Q: Regarding criteria, what are Santam’s in terms of reinsurance partnerships, and how competent are they really?
A: There are numerous but it depends on the project being insured. We assess the strength of the contracts and quality of the work. But remember that at the very base of this is that we understand how important infrastructure is to any economy. Mega projects usually have state interests, including community servicing, so we see our business as a catalyst that helps projects manifest, and people grow.

With that in mind, we look for knowledgeable risk advisors and brokers, who have a good reputation and like-minded interests. This synchronicity is most valuable when a project crosses borders, such as a transnational road.

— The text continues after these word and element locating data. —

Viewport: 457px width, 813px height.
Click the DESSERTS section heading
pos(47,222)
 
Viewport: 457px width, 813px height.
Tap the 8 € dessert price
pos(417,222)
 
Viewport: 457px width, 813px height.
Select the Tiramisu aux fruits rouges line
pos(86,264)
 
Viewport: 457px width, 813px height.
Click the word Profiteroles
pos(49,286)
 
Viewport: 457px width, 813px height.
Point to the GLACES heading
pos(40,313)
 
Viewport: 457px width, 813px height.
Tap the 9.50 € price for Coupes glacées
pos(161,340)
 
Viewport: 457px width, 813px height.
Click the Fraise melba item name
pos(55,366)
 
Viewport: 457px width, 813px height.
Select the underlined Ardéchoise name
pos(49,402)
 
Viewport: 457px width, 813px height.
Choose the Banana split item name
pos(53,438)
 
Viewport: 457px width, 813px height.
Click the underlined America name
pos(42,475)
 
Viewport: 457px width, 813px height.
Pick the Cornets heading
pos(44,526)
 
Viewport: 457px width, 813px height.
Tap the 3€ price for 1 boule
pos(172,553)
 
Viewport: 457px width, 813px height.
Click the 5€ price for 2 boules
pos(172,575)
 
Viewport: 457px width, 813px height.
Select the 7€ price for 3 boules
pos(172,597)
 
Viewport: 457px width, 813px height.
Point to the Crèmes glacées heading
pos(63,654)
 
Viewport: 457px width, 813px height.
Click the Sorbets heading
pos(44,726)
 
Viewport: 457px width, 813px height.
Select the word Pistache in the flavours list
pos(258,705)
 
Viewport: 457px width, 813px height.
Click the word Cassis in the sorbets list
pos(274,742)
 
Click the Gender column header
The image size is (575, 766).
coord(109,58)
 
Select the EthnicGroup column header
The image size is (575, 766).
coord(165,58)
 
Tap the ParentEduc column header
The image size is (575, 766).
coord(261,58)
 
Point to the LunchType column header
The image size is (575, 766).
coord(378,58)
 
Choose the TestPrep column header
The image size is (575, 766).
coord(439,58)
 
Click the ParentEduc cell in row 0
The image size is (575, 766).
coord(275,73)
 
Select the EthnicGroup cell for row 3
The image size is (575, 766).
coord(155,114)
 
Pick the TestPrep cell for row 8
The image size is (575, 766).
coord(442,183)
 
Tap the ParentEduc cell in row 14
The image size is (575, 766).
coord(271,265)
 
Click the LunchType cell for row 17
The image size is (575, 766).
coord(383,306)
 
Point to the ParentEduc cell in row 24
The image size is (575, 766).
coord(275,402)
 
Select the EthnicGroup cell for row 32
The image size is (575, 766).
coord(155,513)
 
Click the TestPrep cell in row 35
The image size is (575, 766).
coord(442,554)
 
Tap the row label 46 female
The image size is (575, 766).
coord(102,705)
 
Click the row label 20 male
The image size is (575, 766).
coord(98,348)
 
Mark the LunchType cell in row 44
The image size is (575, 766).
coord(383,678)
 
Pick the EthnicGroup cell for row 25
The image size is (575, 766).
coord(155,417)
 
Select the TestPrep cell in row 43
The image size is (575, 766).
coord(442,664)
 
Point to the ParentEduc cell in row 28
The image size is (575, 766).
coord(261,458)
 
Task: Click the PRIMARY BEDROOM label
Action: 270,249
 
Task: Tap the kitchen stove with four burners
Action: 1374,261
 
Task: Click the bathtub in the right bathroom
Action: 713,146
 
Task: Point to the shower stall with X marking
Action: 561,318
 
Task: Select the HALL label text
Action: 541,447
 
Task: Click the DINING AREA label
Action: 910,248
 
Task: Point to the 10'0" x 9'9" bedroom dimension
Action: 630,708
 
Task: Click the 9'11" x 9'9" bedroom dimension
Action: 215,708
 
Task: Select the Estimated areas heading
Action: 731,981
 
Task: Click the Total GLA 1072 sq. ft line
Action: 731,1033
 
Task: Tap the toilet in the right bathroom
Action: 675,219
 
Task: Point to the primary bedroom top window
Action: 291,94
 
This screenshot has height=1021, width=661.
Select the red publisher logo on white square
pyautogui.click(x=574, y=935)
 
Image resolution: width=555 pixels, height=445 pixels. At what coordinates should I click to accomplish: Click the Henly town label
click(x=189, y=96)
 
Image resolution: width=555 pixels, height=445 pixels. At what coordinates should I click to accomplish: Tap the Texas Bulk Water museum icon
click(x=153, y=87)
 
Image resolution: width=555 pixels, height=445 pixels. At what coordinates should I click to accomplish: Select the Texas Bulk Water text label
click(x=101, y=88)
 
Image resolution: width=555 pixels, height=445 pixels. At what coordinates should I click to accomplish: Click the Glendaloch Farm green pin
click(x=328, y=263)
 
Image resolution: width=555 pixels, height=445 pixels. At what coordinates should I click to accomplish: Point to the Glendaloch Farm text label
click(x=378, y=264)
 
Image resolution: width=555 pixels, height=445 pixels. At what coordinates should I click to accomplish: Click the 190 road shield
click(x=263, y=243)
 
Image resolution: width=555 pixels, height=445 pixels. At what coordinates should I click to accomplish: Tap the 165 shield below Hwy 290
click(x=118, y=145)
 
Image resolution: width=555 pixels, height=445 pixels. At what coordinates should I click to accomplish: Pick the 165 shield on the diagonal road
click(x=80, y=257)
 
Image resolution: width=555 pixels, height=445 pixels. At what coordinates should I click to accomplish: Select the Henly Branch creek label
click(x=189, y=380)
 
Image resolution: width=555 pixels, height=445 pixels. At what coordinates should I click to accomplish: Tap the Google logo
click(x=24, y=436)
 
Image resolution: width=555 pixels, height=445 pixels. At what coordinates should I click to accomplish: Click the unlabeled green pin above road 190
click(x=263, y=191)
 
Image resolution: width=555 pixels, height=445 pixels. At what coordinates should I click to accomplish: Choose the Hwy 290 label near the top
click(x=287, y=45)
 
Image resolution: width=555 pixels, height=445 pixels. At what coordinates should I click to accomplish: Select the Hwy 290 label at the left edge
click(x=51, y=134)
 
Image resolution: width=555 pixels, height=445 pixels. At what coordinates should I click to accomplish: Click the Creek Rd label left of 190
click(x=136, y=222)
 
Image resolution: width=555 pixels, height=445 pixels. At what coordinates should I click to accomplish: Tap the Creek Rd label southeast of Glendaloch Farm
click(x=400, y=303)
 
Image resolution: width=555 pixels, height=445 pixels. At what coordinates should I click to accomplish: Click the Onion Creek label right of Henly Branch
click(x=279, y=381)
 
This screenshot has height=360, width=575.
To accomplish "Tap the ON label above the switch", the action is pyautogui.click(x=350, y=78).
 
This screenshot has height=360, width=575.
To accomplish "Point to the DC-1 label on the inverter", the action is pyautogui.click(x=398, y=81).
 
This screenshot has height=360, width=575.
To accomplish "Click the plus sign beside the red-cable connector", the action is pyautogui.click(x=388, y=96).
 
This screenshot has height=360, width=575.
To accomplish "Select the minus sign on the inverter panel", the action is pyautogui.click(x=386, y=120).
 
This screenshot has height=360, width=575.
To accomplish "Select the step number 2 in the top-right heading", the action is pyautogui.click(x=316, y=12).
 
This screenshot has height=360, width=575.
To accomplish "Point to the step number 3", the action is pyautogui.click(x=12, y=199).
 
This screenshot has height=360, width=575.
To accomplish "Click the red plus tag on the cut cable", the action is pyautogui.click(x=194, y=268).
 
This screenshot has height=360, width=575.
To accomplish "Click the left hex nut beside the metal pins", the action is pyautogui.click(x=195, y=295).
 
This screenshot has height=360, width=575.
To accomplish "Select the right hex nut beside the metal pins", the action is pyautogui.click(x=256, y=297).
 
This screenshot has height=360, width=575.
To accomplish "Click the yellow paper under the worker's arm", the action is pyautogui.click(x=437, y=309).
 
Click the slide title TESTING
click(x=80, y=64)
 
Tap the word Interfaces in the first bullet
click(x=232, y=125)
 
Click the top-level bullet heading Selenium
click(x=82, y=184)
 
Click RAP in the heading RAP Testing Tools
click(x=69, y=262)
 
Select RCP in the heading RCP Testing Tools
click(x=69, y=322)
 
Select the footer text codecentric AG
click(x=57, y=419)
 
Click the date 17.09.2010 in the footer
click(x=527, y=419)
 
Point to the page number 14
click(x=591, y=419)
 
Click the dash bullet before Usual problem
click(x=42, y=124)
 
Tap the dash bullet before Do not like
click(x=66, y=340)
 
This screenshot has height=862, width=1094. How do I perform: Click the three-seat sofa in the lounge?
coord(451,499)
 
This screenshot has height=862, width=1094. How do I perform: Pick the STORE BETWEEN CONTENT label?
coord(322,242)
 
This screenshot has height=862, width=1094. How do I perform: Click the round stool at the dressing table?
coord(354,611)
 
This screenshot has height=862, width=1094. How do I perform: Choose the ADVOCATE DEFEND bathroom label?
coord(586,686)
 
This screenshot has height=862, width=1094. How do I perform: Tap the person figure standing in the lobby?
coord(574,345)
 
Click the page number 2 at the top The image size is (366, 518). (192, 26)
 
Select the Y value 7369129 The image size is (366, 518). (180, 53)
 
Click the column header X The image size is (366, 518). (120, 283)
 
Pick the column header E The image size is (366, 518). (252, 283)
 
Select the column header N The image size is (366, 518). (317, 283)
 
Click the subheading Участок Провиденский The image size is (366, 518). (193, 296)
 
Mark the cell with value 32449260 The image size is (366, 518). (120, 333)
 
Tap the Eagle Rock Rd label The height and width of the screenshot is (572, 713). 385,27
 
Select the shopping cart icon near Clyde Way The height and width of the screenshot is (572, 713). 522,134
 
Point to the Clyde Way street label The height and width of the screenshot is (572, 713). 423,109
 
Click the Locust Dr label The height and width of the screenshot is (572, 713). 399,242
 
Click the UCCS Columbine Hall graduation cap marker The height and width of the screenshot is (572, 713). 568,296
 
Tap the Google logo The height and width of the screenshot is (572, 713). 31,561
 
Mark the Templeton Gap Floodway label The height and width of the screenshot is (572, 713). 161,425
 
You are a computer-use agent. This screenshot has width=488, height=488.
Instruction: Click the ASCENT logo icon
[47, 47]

We may see it as one project underwriting all risks, and even if there is a single contractor, we may need to deal with individual and differing national protocols.

This is why we look to build relationships that allow us to access local expertise and thereby ensure complete compliance.

I believe there is a strong body of reinsurers and brokers in Africa. Not only do they have an intimate knowledge of local conditions, but they understand the local risks. As a financier or project owner, you want to know you are adequately covered so that when something goes wrong, you are assured of your insurance partner’s ability to pay.